The entries are to be given again in full. Every word must match.
-- LISTED RECORDS follows --
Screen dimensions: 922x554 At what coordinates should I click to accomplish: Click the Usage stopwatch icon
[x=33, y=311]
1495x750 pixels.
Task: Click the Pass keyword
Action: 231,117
-- LISTED RECORDS concluded --
TASK SOLUTION
Screen dimensions: 922x554 At what coordinates should I click to accomplish: Click the Usage stopwatch icon
[x=33, y=311]
1495x750 pixels.
Task: Click the Pass keyword
Action: 231,117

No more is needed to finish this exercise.